▶ [Given problem]:
Count how many lines of the entries below contain the word "height", with upper and lower case treated as different, and reply with that number only.
··········
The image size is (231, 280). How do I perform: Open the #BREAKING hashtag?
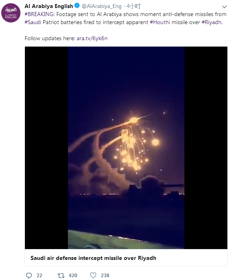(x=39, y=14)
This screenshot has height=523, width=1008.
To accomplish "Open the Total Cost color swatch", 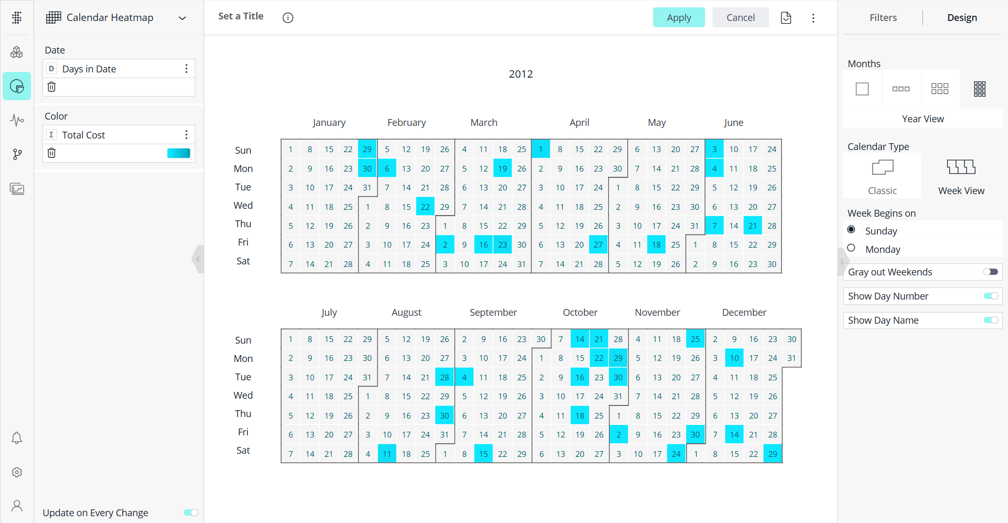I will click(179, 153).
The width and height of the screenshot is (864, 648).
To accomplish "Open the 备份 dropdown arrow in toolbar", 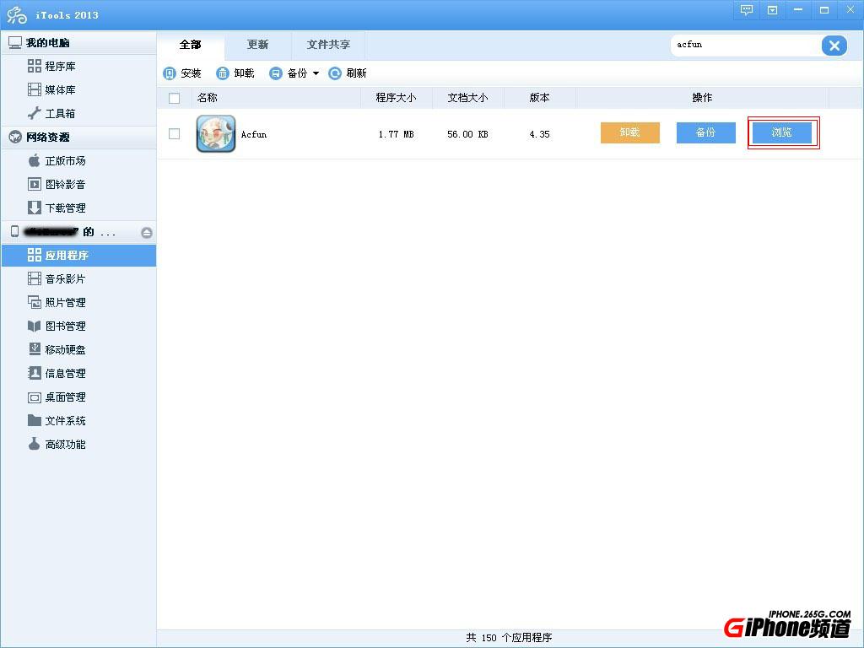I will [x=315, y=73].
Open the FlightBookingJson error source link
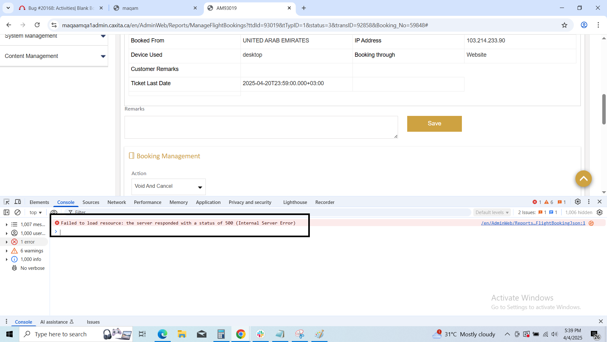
··········
▶ [Task response]:
2